— ENTRIES SUPPLIED —
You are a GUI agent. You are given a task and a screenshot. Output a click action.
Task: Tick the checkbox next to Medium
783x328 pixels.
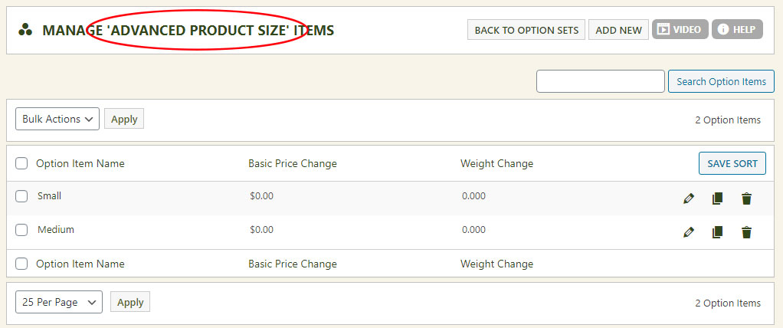pos(21,230)

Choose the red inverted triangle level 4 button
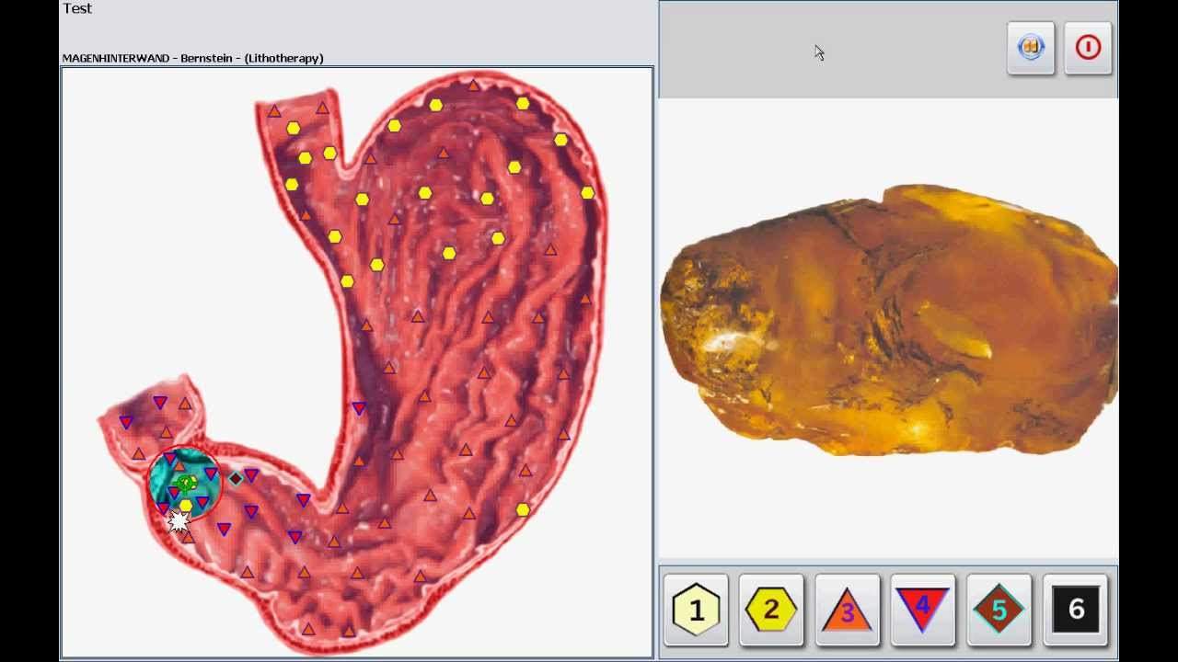tap(922, 610)
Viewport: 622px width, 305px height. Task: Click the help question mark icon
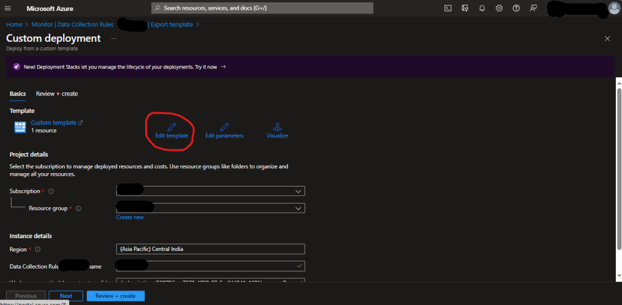[x=516, y=9]
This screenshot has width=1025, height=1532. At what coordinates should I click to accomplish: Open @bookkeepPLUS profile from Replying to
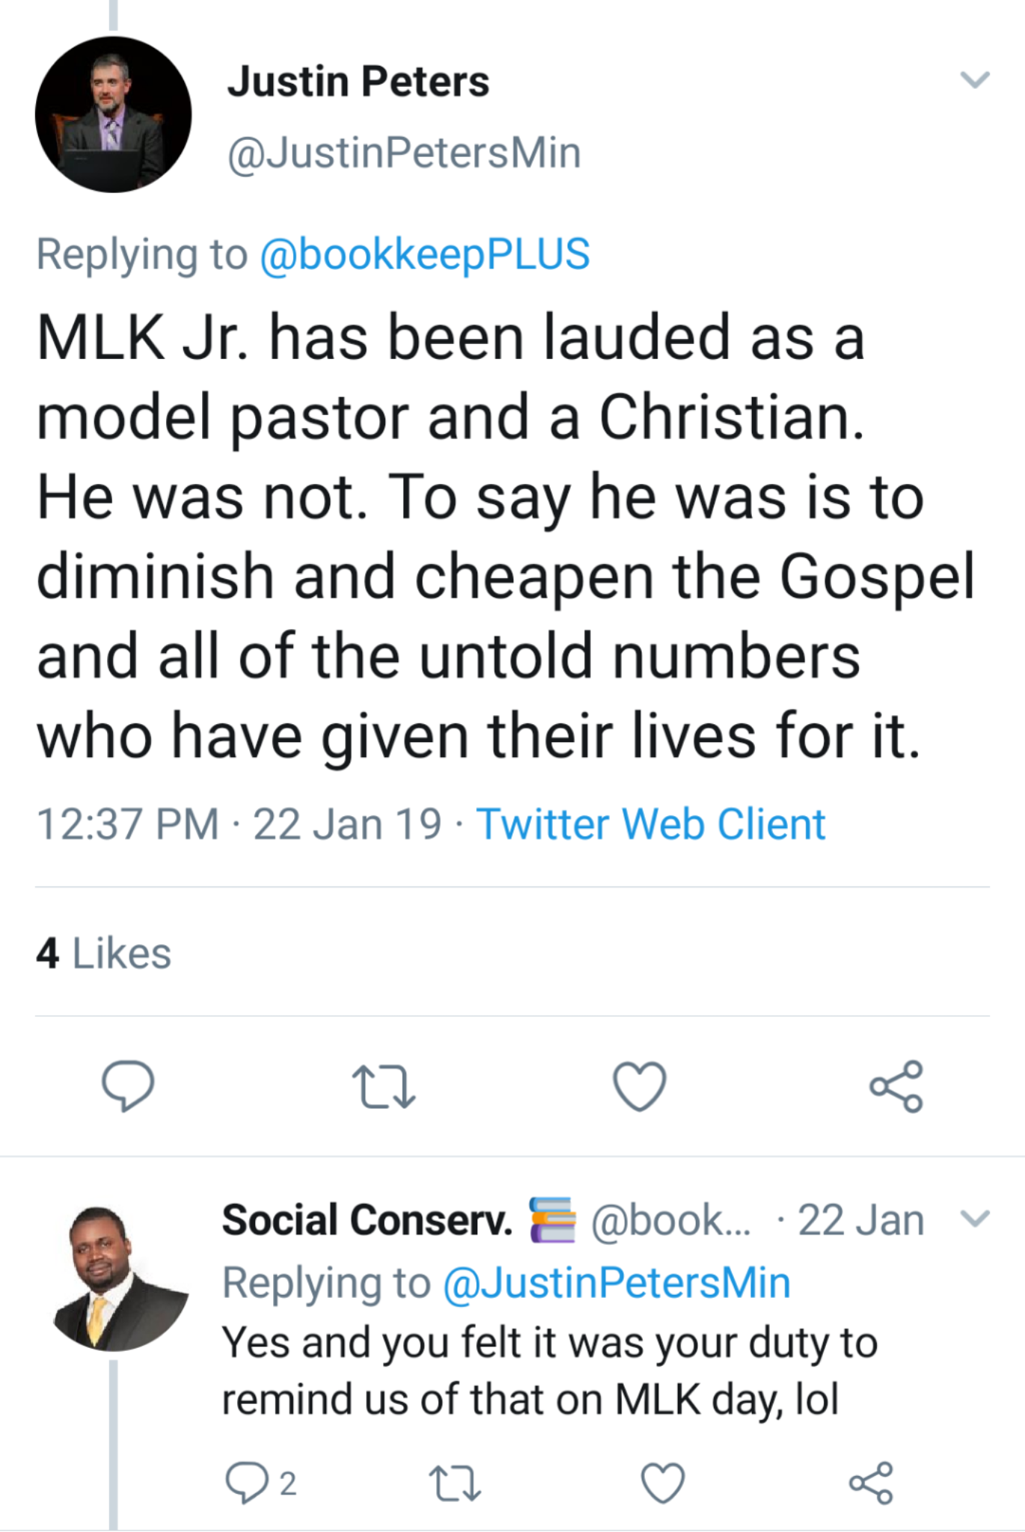(x=424, y=254)
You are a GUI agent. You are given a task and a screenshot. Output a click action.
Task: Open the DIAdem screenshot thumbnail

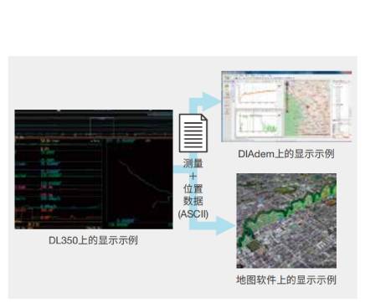pyautogui.click(x=286, y=106)
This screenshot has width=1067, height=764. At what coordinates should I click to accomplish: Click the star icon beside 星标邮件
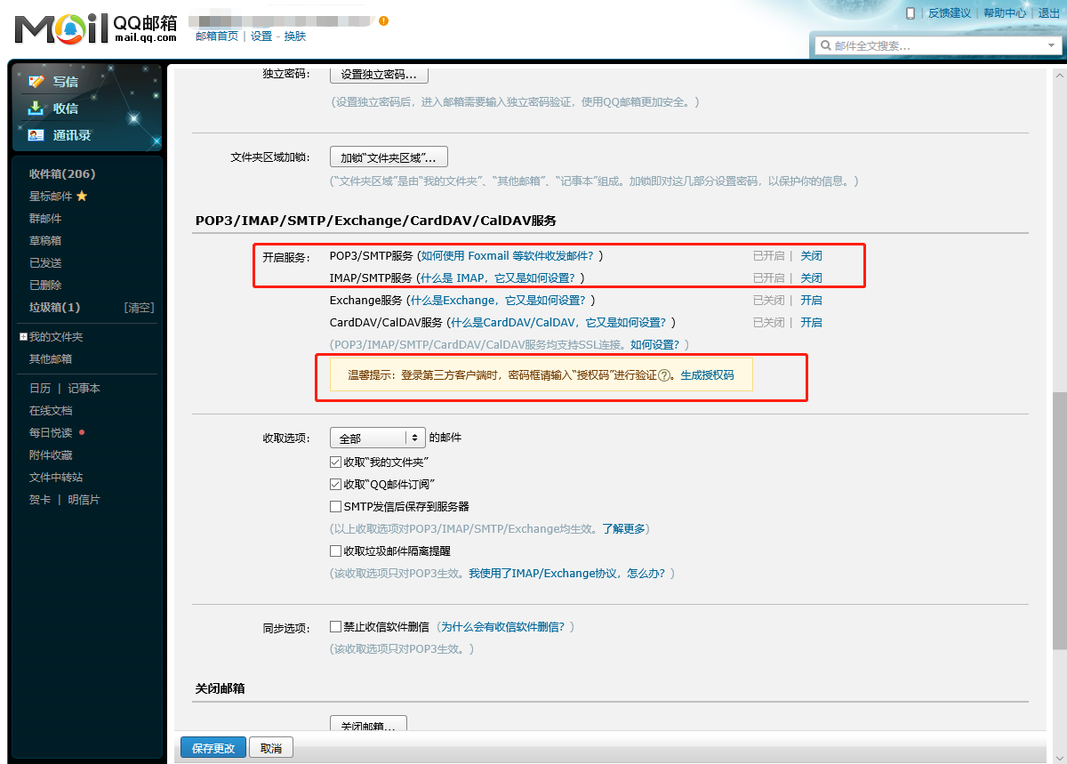82,197
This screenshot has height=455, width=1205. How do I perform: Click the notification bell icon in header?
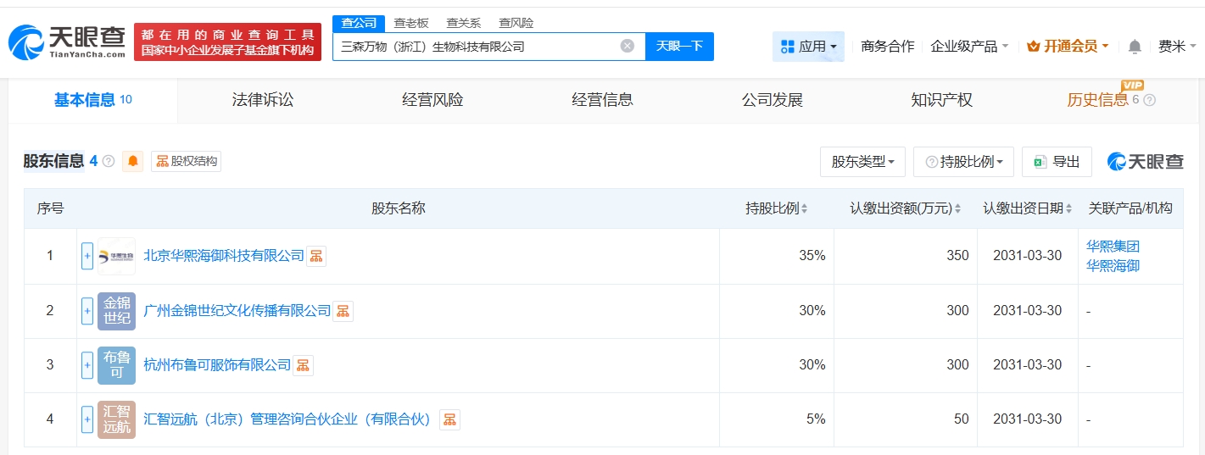tap(1135, 47)
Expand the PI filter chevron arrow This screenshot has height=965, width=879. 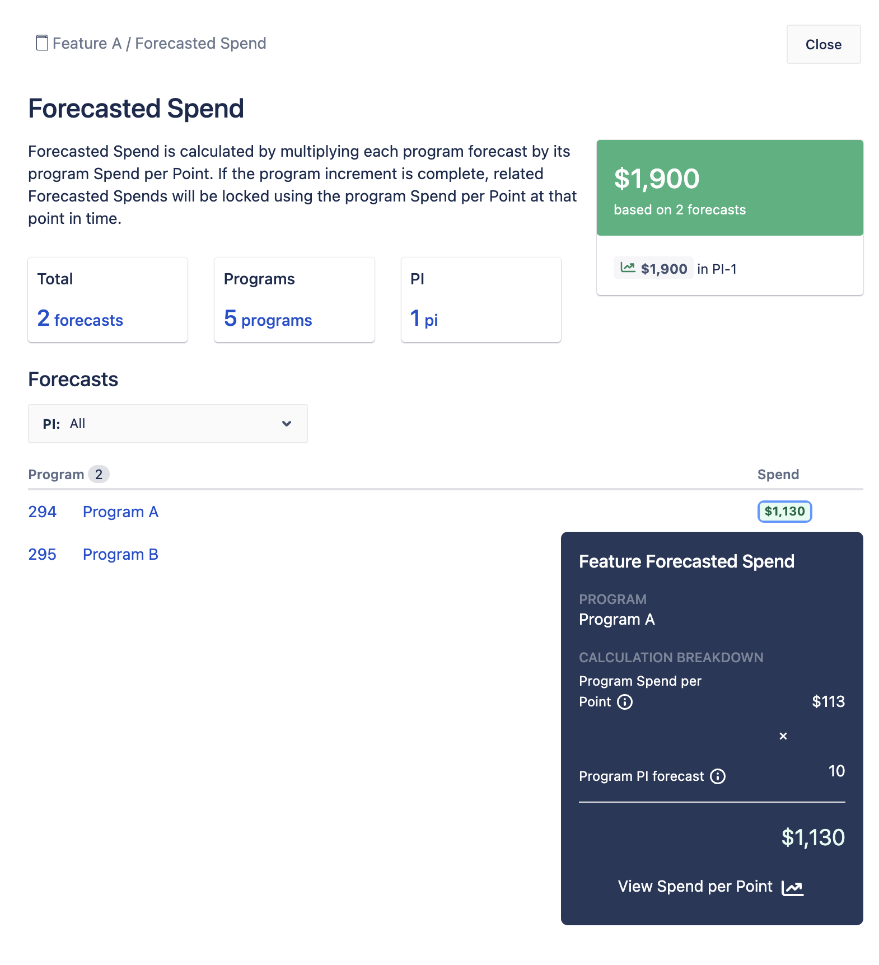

— YOUR ASSIGNMENT —
Nothing but the records above, exact and without pictures, should appear in the answer.

— RESULT FOR THIS TASK —
You are a GUI agent. You are given a task and a screenshot. Output a click action.
Task: Tick the checkbox next to Medium
783x328 pixels.
pos(21,230)

Choose the red inverted triangle level 4 button
tap(922, 610)
Viewport: 622px width, 305px height. Task: Click the help question mark icon
[x=516, y=9]
This screenshot has width=1025, height=1532. At what coordinates should I click to accomplish: Open @bookkeepPLUS profile from Replying to
(x=424, y=254)
You are a GUI agent. You are given a task and a screenshot. Output a click action.
Task: Open the DIAdem screenshot thumbnail

pyautogui.click(x=286, y=106)
This screenshot has width=1067, height=764. At what coordinates should I click to accomplish: Click the star icon beside 星标邮件
82,197
This screenshot has height=455, width=1205. How do I perform: Click the notification bell icon in header?
tap(1135, 47)
Expand the PI filter chevron arrow This screenshot has height=965, width=879. 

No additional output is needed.